Not long ago the ideal Chinese communist man was humble, soft-spoken, devoted to helping others and religiously faithful to the Party. Probably the most famous example of this was Lei Feng, whose story was wildly exaggerated by state propaganda.
What we know for sure is that Lei Feng was a soldier in the People’s Liberation Army who became celebrated for his devotion to Mao Zedong. The official Party narrative says he died at age 21 when an army truck hit a telephone pole and the pole fell on him.
Lei was known for his kindness, selflessness, modesty and, above all, his love of chairman Mao. As the propaganda campaigns that capitalized off his death often said, “Learn from comrade Lei Feng.”
But China isn’t learning from Lei Feng anymore.
Last week The Economist published an article with the headline “China’s defeated youth” and the subhead “Young Chinese have little hope for the future. Xi Jinping wants them to toughen up.” The article begins:
In the southern city of Huizhou an electronics factory is hiring. The monthly salary on offer is between 4,500 and 6,000 yuan (or $620 and $830), enough to pay for food and essentials, but not much else. The advertisement says new employees are expected to “work hard and endure hardship.”
The article says this doesn’t resonate with young Chinese today. Yeah, no shit. Imagine picking up your copy of China Daily and reading about the boosted Hubei economy, the boosted digital economy, the invigorated capital market then turning to the classifieds and reading a bunch of job postings that say, “we barely pay, but at least you’ll suffer.”
With China’s 40-year economic boom now finished and a demographic collapse on the horizon, China is preparing the next generation for the coming storm with toughen-up rhetoric. But there are myriad ways to prepare people for hardships ahead. China is choosing this rhetoric for reasons that have to do with fascism.
Yes, China is fascist. Not because it puts an ethno-religious minority in concentration camps. Not because Chinese scholars and top CCP thought leaders use Nazi legal theory to justify their actions in Hong Kong and elsewhere—specifically, they have become so obsessed with Hitler’s “crown jurist” Carl Schmitt that the phenomenon has become known as “Schmitt fever.” Rather, it is because China adheres to all three of the fundamental features of fascism that I outlined in my post “What is fascism?”
Namely, the people exist to serve the state while revolutionary violence is top-down, a single group is taken as the national identity and every aspect of society is politicized.
And while it is not fundamental to fascism, another typical feature is the celebration of the masculine.
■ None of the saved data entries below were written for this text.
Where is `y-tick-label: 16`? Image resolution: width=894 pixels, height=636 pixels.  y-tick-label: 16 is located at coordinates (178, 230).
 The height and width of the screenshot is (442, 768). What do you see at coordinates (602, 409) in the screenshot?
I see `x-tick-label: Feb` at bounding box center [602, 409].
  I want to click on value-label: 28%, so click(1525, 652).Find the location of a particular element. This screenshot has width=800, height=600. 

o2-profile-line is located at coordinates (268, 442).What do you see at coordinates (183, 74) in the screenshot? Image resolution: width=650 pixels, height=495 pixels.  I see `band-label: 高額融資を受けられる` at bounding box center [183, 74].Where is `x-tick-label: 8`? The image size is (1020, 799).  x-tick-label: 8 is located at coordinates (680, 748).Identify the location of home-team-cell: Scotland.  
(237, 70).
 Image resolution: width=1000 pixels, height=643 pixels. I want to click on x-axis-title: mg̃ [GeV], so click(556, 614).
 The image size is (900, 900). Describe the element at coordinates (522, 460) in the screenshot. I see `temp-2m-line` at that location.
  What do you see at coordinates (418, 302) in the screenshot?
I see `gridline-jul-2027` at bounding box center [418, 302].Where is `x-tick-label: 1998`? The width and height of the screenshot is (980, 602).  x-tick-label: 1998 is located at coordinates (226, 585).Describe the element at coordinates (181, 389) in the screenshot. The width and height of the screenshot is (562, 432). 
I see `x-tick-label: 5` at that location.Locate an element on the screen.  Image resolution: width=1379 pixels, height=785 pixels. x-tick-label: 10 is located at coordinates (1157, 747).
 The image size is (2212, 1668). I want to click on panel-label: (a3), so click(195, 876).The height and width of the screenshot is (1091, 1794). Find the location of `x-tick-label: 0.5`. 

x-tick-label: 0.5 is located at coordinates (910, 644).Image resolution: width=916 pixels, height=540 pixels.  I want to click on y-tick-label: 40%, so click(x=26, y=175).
In fact, this is so common some scholars consider it essential. In his 1980 text Fascism: Comparison and Definition, Stanley Payne, professor of history at the University of Wisconsin-Madison and an expert in European fascism, includes the emphasis of the masculine as a key element in his definition of fascism.
My post “What is fascism?” was in response to a video by
in which he argued, and I disagreed, that Trump is fascist. Reich made his argument by defining fascism and his definition includes “Extolling brute strength and heroic warriors,” which is another way of talking about the emphasis on the masculine.We see this of course with the Nazis, who celebrated hyper-masculinity and the idea of the “new German man” along with a heavy militarized society.
In 2016, Daily Mail reported on a class at Xincheng Middle School in Jiansgu province that taught “delicate” boys to man up. Parents were supportive, the article noted, adding that this came just months after a textbook was released in Shanghai that intended to make boys more masculine.
Telling youth to toughen up is not the only example. China now has a generation of “wolf warrior diplomats,” named after the Chinese action film Wolf Warrior 2, which is basically a Rambo movie on steroids except China is Rambo and the Americans are the Soviets. So you have Chinese diplomats acting in arrogant and undiplomatic ways, notably former Chinese foreign ministry spokesman Zhao Lijian, and then this being framed as tough-guy talk rather than what it is—assholery.